Lack of Qualified Infection Preventionist and Inadequate Antibiotic Stewardship
Penalty
Summary
The facility failed to have a qualified, designated Infection Preventionist (IP) who effectively monitored and implemented the Antibiotic Stewardship Program for all 39 residents. Upon survey entrance, the facility identified an LPN as the IP, but review of the March 2026 infection control log showed the facility did not meet antibiotic stewardship requirements. Documentation revealed a lack of understanding of the need for hospital documentation to support antibiotic use when residents returned from the hospital, and problems with the timing and accuracy of completing McGeer’s evaluations, which led to errors in determining whether residents met criteria for antibiotic use.
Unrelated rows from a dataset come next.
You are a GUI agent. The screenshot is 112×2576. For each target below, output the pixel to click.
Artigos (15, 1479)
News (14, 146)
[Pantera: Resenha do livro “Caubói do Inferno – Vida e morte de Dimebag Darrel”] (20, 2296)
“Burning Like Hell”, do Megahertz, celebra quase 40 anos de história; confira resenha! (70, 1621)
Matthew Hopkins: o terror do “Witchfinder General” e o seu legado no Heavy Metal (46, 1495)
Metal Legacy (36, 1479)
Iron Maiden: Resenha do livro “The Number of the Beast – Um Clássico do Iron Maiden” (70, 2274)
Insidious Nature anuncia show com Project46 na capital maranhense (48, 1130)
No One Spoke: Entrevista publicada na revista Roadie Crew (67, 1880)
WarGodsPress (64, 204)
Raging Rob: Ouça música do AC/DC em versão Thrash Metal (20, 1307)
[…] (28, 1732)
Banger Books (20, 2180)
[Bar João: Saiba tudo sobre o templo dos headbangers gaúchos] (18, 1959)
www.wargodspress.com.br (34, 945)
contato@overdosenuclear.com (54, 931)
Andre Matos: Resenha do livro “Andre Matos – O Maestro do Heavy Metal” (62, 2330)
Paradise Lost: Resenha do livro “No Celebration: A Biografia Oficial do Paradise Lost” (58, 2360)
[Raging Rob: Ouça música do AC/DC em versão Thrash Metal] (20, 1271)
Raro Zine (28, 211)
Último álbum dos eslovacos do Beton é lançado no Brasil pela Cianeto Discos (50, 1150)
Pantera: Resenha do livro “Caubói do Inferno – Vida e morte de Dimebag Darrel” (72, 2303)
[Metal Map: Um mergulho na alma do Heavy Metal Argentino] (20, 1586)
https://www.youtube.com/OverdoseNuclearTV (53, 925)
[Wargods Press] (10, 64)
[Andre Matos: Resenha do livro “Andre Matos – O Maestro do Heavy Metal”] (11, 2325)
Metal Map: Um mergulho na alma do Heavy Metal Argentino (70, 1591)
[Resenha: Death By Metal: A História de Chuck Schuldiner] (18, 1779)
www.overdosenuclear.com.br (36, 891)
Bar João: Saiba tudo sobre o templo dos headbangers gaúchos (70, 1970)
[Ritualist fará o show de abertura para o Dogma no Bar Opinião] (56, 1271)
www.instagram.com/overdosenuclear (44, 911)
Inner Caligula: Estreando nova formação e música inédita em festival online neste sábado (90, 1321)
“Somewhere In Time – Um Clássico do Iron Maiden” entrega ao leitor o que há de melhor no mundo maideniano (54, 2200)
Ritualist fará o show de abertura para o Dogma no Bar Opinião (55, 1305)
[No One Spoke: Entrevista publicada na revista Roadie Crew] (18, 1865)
During interviews, the identified LPN stated she had not performed the IP role since 2019 and was hired in October 2025 as the MDS nurse, later taking over infection control in December 2025 at the request of the former DON. She reported completing an IP course in February 2021 but was unable to provide a certificate, and her former employer could not immediately supply documentation of her training or continuing education. She confirmed she had not renewed her IP training every two years and had only taken standard infection control bloodborne pathogen education through Relias with her former employer. During the survey, the facility did not provide an IP certificate for this LPN, although it did provide an IP Certificate of Training for another LPN who was not yet serving as IP. Review of the facility’s IP policy showed it did not require a certificate of completion of an IP program or ongoing professional education to maintain competency, and it did not specifically address antibiotic stewardship in the nursing home setting.